Opération amphibie sur les côtes ukrainiennes ?

La situation entre Kiev et Moscou poursuit sa lente dégradation sur la côte orientale ukrainienne séparée du reste du territoire par la Crimée annexée. Plusieurs initiatives russes tendent à renforcer l’hypothèse d’une opération amphibie prochaine.

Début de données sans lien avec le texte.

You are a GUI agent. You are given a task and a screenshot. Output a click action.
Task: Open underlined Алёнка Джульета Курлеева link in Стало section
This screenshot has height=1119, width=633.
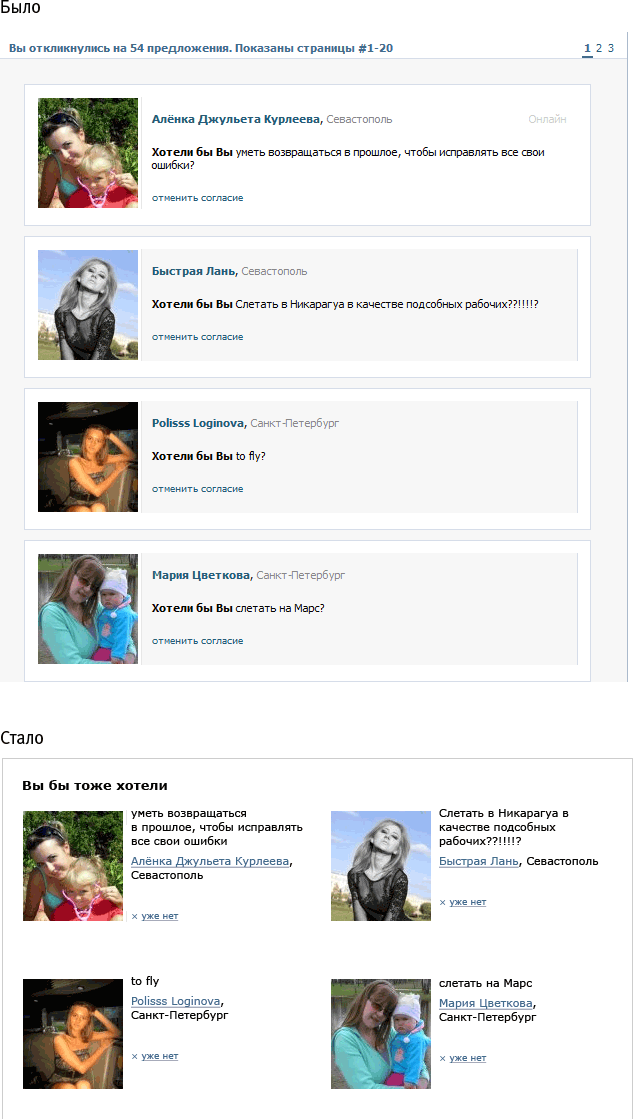[211, 861]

Sur le plan économique, les patrouilles du FSB en mer d’Azov se sont renforcées, et contrôlent désormais systématiquement les bâtiments de fret traversant le détroit de Kerch et reliant les ports stratégiques de Mariupol et Berdyansk, retardant ainsi le trafic de huit heures en moyenne. La multiplication des opérations aéronavales contribue également à perturber les flux, d’autant que des renforts provenant de la mer Caspienne alignent désormais deux corvettes lance-missiles armées de missiles Kalibr, qui menacent directement les côtes ukrainiennes.

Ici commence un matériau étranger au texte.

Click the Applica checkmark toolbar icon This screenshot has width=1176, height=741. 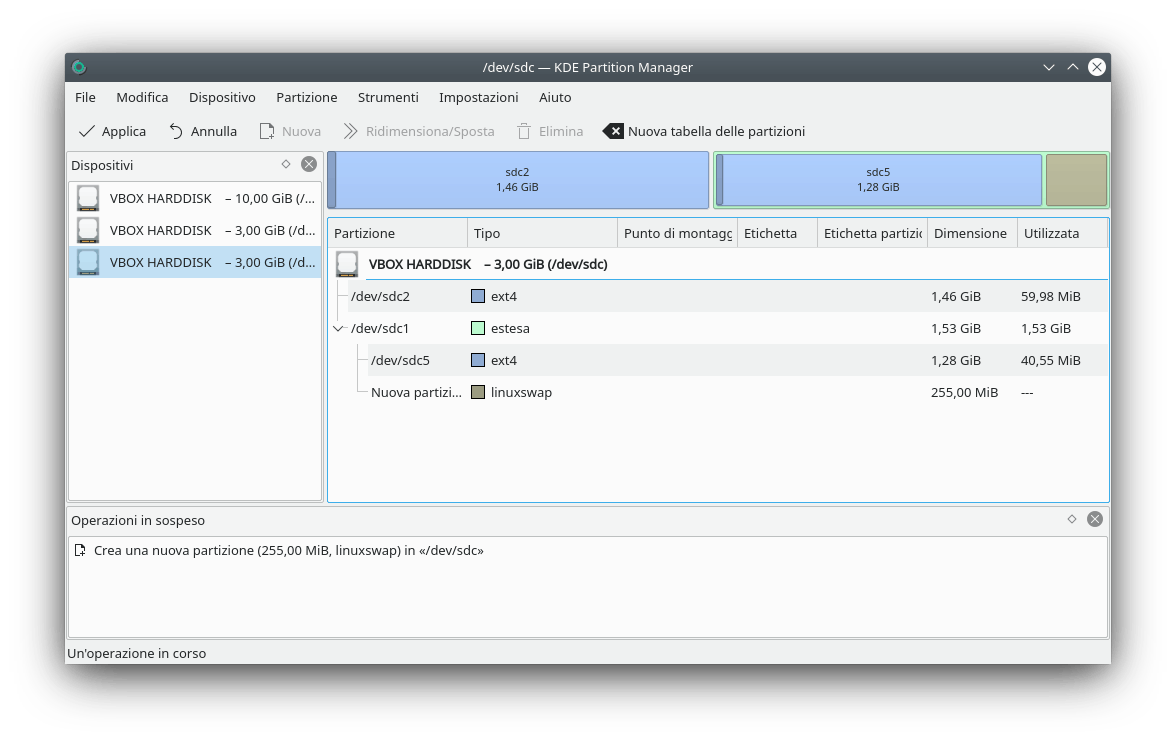87,131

Si la flotte de la mer Noire s’appuie directement sur des bâtiments civils à des fins hybrides, elle a également multiplié, au cours du mois, ses exercices amphibies mais aussi de renseignement offensif. Plusieurs bâtiments océanographiques ont été déployés dans le but de renforcer le réseau de communication russe par câbles sous-marins mais aussi le dispositif de reconnaissance par drone UUV. A cela s’ajoute le fait que le système de suivi AIS du trafic maritime est désormais inopérant en mer d’Azov, et les Russes ont démontré, l’année dernière, qu’ils avaient déployé un système de spoofing qui a brouillé les GPS de plus de vingt bâtiments ukrainiens.

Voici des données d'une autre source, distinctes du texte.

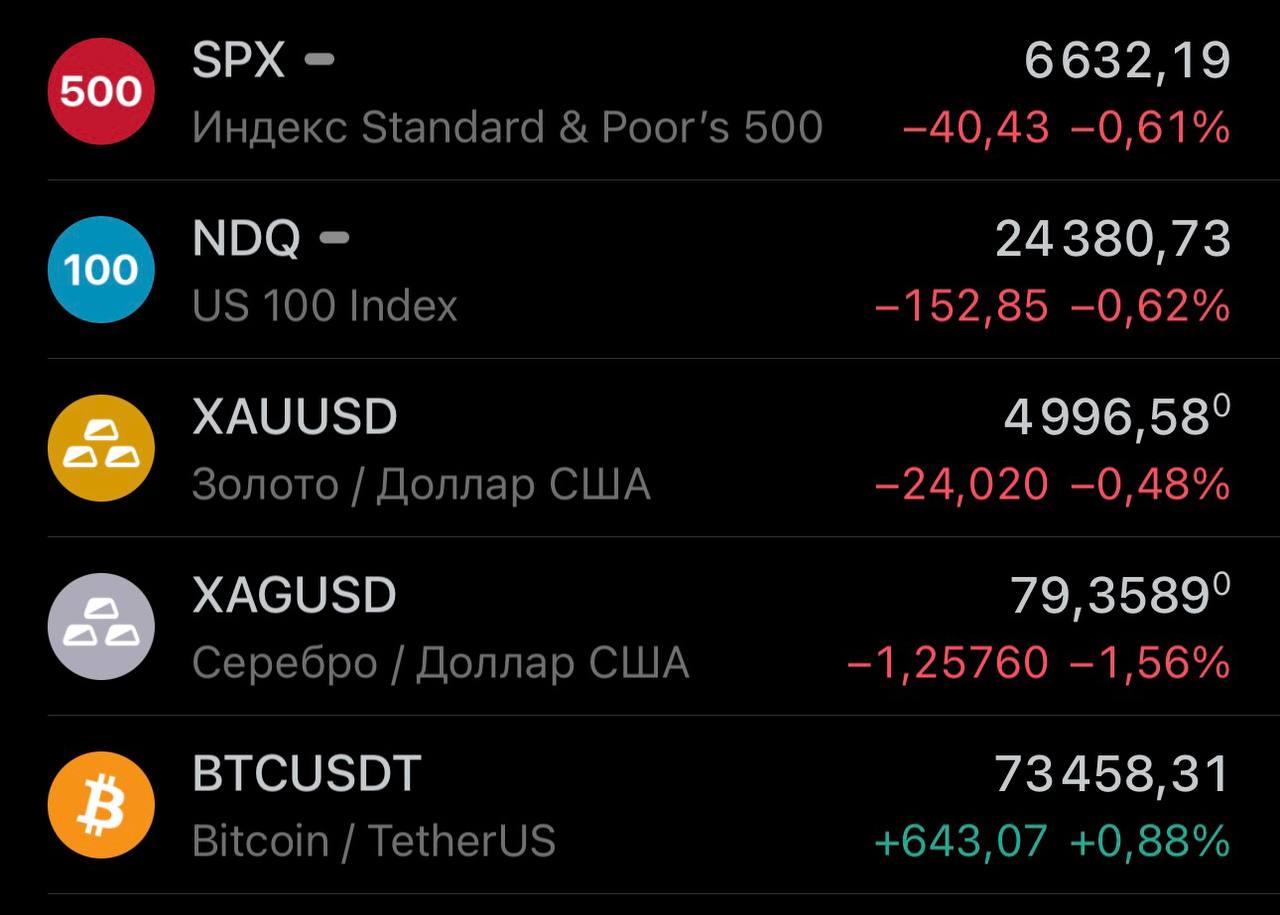Click the silver bars XAGUSD icon

(101, 626)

Moscou recourt donc à une pression systémique sur Kiev mais dans quel but ? Deux hypothèses tendent à se dégager : contraindre les autorités ukrainiennes à revenir sur leur décision d’interdire l’accès au Dniepr, et donc au Danube, de la flotte marchande russe, soit préparer un coup de force naval et terrestre dont le but consistera à rattacher la Crimée au territoire russe en s’emparant de la côte orientale ukrainienne.